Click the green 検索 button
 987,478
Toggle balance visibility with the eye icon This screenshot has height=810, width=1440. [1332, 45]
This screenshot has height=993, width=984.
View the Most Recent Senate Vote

TASK GOAL: Keeping each word as it stands, transcribe every entry.

OUTPUT BELOW:
Click the green 検索 button
 987,478
Toggle balance visibility with the eye icon This screenshot has height=810, width=1440. [1332, 45]
This screenshot has height=993, width=984.
View the Most Recent Senate Vote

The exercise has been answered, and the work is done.